The problem:
Retype all of the records precisely.
▼
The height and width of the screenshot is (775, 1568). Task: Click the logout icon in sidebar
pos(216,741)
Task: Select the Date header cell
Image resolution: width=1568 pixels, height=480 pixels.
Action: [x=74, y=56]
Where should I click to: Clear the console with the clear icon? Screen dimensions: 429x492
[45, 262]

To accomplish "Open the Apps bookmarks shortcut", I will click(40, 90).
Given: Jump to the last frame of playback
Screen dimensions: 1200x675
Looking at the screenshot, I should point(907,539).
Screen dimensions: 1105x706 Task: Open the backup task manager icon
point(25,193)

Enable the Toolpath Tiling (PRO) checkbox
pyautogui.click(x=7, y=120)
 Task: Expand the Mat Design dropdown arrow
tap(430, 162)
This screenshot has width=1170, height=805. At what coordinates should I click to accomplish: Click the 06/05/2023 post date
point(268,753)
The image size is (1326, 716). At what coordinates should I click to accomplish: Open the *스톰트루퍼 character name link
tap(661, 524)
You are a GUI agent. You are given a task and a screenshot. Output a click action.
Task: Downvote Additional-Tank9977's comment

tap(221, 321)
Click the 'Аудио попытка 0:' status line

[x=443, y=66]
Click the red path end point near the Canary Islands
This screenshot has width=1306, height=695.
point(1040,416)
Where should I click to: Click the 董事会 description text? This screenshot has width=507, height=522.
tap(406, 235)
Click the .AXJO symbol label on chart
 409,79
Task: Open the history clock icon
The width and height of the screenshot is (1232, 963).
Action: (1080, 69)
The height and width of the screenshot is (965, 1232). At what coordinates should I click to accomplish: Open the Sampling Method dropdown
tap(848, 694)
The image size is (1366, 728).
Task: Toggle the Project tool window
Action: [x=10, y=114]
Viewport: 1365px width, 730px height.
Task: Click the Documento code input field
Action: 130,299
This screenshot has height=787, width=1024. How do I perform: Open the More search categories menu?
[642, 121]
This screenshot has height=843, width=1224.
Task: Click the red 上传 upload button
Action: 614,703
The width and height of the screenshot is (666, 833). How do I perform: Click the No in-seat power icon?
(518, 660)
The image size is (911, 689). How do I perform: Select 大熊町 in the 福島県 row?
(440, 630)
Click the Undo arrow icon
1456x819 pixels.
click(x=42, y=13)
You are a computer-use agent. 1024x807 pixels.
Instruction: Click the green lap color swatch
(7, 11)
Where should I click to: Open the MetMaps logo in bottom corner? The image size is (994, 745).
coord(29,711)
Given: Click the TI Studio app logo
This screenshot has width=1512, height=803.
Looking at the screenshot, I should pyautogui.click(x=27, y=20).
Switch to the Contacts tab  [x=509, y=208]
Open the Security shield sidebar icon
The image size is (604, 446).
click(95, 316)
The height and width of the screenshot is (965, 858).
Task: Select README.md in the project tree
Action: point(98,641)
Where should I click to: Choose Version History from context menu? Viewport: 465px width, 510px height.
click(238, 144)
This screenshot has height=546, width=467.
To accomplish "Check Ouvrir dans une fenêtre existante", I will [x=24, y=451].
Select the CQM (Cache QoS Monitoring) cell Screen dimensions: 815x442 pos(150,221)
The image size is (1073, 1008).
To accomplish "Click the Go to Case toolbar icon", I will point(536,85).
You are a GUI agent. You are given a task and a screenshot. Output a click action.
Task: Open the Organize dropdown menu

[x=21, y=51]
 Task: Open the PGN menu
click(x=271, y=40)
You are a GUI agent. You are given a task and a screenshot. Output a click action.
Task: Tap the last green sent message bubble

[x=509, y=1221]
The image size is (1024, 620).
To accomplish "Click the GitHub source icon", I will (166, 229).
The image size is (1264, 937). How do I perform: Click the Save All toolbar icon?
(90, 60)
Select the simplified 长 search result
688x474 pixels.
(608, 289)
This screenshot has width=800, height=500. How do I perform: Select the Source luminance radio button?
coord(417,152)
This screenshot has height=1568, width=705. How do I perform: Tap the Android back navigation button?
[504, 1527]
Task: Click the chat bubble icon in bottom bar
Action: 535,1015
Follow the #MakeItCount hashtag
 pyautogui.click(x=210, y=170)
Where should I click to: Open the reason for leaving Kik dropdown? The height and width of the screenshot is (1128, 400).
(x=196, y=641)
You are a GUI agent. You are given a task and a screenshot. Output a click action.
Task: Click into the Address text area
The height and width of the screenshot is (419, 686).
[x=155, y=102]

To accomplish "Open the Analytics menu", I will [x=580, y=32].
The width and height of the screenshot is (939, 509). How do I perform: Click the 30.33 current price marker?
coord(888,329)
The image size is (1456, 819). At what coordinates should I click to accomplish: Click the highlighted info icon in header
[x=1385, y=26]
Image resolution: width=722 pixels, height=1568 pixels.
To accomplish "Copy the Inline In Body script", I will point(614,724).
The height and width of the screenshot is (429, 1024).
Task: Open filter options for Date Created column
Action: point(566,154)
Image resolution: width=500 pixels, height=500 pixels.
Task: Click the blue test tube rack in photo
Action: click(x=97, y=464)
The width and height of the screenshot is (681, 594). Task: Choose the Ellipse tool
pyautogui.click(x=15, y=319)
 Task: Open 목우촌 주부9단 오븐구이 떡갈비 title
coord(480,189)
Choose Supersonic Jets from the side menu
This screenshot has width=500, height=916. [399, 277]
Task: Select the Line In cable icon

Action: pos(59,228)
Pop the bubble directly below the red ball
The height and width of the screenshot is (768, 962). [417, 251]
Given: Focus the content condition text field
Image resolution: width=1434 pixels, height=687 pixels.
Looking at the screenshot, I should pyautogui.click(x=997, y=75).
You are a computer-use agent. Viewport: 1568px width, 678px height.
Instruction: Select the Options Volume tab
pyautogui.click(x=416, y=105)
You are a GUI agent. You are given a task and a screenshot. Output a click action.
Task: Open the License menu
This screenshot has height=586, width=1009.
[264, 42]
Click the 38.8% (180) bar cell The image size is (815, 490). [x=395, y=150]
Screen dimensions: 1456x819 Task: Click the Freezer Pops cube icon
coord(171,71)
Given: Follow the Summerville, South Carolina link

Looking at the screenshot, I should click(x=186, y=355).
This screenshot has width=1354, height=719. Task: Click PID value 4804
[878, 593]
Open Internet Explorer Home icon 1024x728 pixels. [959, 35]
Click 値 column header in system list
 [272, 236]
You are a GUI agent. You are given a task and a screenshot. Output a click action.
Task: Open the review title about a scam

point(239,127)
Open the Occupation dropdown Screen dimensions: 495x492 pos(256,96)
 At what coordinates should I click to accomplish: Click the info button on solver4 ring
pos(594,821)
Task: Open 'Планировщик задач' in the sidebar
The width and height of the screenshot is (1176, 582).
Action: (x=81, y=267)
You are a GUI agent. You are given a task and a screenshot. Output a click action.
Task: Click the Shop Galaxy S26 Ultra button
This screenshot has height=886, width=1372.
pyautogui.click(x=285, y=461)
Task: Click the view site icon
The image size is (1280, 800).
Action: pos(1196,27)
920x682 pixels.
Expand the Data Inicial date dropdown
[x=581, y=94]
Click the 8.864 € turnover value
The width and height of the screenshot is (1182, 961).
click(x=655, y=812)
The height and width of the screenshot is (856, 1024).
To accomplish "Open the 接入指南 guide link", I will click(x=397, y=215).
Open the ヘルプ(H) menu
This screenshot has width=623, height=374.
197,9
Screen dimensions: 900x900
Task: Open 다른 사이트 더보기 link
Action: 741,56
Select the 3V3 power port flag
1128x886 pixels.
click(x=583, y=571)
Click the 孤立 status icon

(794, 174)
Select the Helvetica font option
▲
Completed exercise:
The height and width of the screenshot is (775, 1568). Task: Click the logout icon in sidebar
pos(216,741)
Task: Select the Date header cell
Image resolution: width=1568 pixels, height=480 pixels.
Action: [x=74, y=56]
Where should I click to: Clear the console with the clear icon? Screen dimensions: 429x492
[45, 262]

To accomplish "Open the Apps bookmarks shortcut", I will click(40, 90).
Given: Jump to the last frame of playback
Screen dimensions: 1200x675
Looking at the screenshot, I should point(907,539).
Screen dimensions: 1105x706 Task: Open the backup task manager icon
point(25,193)

Enable the Toolpath Tiling (PRO) checkbox
pyautogui.click(x=7, y=120)
 Task: Expand the Mat Design dropdown arrow
tap(430, 162)
This screenshot has width=1170, height=805. At what coordinates should I click to accomplish: Click the 06/05/2023 post date
point(268,753)
The image size is (1326, 716). At what coordinates should I click to accomplish: Open the *스톰트루퍼 character name link
tap(661, 524)
You are a GUI agent. You are given a task and a screenshot. Output a click action.
Task: Downvote Additional-Tank9977's comment

tap(221, 321)
Click the 'Аудио попытка 0:' status line

[x=443, y=66]
Click the red path end point near the Canary Islands
This screenshot has width=1306, height=695.
point(1040,416)
Where should I click to: Click the 董事会 description text? This screenshot has width=507, height=522.
tap(406, 235)
Click the .AXJO symbol label on chart
 409,79
Task: Open the history clock icon
The width and height of the screenshot is (1232, 963).
Action: (1080, 69)
The height and width of the screenshot is (965, 1232). At what coordinates should I click to accomplish: Open the Sampling Method dropdown
tap(848, 694)
The image size is (1366, 728).
Task: Toggle the Project tool window
Action: [x=10, y=114]
Viewport: 1365px width, 730px height.
Task: Click the Documento code input field
Action: 130,299
This screenshot has height=787, width=1024. How do I perform: Open the More search categories menu?
[642, 121]
This screenshot has height=843, width=1224.
Task: Click the red 上传 upload button
Action: 614,703
The width and height of the screenshot is (666, 833). How do I perform: Click the No in-seat power icon?
(518, 660)
The image size is (911, 689). How do I perform: Select 大熊町 in the 福島県 row?
(440, 630)
Click the Undo arrow icon
1456x819 pixels.
click(x=42, y=13)
You are a computer-use agent. 1024x807 pixels.
Instruction: Click the green lap color swatch
(7, 11)
Where should I click to: Open the MetMaps logo in bottom corner? The image size is (994, 745).
coord(29,711)
Given: Click the TI Studio app logo
This screenshot has width=1512, height=803.
Looking at the screenshot, I should pyautogui.click(x=27, y=20).
Switch to the Contacts tab  [x=509, y=208]
Open the Security shield sidebar icon
The image size is (604, 446).
click(95, 316)
The height and width of the screenshot is (965, 858).
Task: Select README.md in the project tree
Action: point(98,641)
Where should I click to: Choose Version History from context menu? Viewport: 465px width, 510px height.
click(238, 144)
This screenshot has height=546, width=467.
To accomplish "Check Ouvrir dans une fenêtre existante", I will [x=24, y=451].
Select the CQM (Cache QoS Monitoring) cell Screen dimensions: 815x442 pos(150,221)
The image size is (1073, 1008).
To accomplish "Click the Go to Case toolbar icon", I will point(536,85).
You are a GUI agent. You are given a task and a screenshot. Output a click action.
Task: Open the Organize dropdown menu

[x=21, y=51]
 Task: Open the PGN menu
click(x=271, y=40)
You are a GUI agent. You are given a task and a screenshot. Output a click action.
Task: Tap the last green sent message bubble

[x=509, y=1221]
The image size is (1024, 620).
To accomplish "Click the GitHub source icon", I will (166, 229).
The image size is (1264, 937). How do I perform: Click the Save All toolbar icon?
(90, 60)
Select the simplified 长 search result
688x474 pixels.
(608, 289)
This screenshot has width=800, height=500. How do I perform: Select the Source luminance radio button?
coord(417,152)
This screenshot has height=1568, width=705. How do I perform: Tap the Android back navigation button?
[504, 1527]
Task: Click the chat bubble icon in bottom bar
Action: 535,1015
Follow the #MakeItCount hashtag
 pyautogui.click(x=210, y=170)
Where should I click to: Open the reason for leaving Kik dropdown? The height and width of the screenshot is (1128, 400).
(x=196, y=641)
You are a GUI agent. You are given a task and a screenshot. Output a click action.
Task: Click into the Address text area
The height and width of the screenshot is (419, 686).
[x=155, y=102]

To accomplish "Open the Analytics menu", I will [x=580, y=32].
The width and height of the screenshot is (939, 509). How do I perform: Click the 30.33 current price marker?
coord(888,329)
The image size is (1456, 819). At what coordinates should I click to accomplish: Click the highlighted info icon in header
[x=1385, y=26]
Image resolution: width=722 pixels, height=1568 pixels.
To accomplish "Copy the Inline In Body script", I will point(614,724).
The height and width of the screenshot is (429, 1024).
Task: Open filter options for Date Created column
Action: point(566,154)
Image resolution: width=500 pixels, height=500 pixels.
Task: Click the blue test tube rack in photo
Action: click(x=97, y=464)
The width and height of the screenshot is (681, 594). Task: Choose the Ellipse tool
pyautogui.click(x=15, y=319)
 Task: Open 목우촌 주부9단 오븐구이 떡갈비 title
coord(480,189)
Choose Supersonic Jets from the side menu
This screenshot has width=500, height=916. [399, 277]
Task: Select the Line In cable icon

Action: pos(59,228)
Pop the bubble directly below the red ball
The height and width of the screenshot is (768, 962). [417, 251]
Given: Focus the content condition text field
Image resolution: width=1434 pixels, height=687 pixels.
Looking at the screenshot, I should pyautogui.click(x=997, y=75).
You are a computer-use agent. Viewport: 1568px width, 678px height.
Instruction: Select the Options Volume tab
pyautogui.click(x=416, y=105)
You are a GUI agent. You are given a task and a screenshot. Output a click action.
Task: Open the License menu
This screenshot has height=586, width=1009.
[264, 42]
Click the 38.8% (180) bar cell The image size is (815, 490). [x=395, y=150]
Screen dimensions: 1456x819 Task: Click the Freezer Pops cube icon
coord(171,71)
Given: Follow the Summerville, South Carolina link

Looking at the screenshot, I should click(x=186, y=355).
This screenshot has width=1354, height=719. Task: Click PID value 4804
[878, 593]
Open Internet Explorer Home icon 1024x728 pixels. [959, 35]
Click 値 column header in system list
 [272, 236]
You are a GUI agent. You are given a task and a screenshot. Output a click action.
Task: Open the review title about a scam

point(239,127)
Open the Occupation dropdown Screen dimensions: 495x492 pos(256,96)
 At what coordinates should I click to accomplish: Click the info button on solver4 ring
pos(594,821)
Task: Open 'Планировщик задач' in the sidebar
The width and height of the screenshot is (1176, 582).
Action: (x=81, y=267)
You are a GUI agent. You are given a task and a screenshot. Output a click action.
Task: Click the Shop Galaxy S26 Ultra button
This screenshot has height=886, width=1372.
pyautogui.click(x=285, y=461)
Task: Click the view site icon
The image size is (1280, 800).
Action: pos(1196,27)
920x682 pixels.
Expand the Data Inicial date dropdown
[x=581, y=94]
Click the 8.864 € turnover value
The width and height of the screenshot is (1182, 961).
click(x=655, y=812)
The height and width of the screenshot is (856, 1024).
To accomplish "Open the 接入指南 guide link", I will click(x=397, y=215).
Open the ヘルプ(H) menu
This screenshot has width=623, height=374.
197,9
Screen dimensions: 900x900
Task: Open 다른 사이트 더보기 link
Action: 741,56
Select the 3V3 power port flag
1128x886 pixels.
click(x=583, y=571)
Click the 孤立 status icon

(794, 174)
Select the Helvetica font option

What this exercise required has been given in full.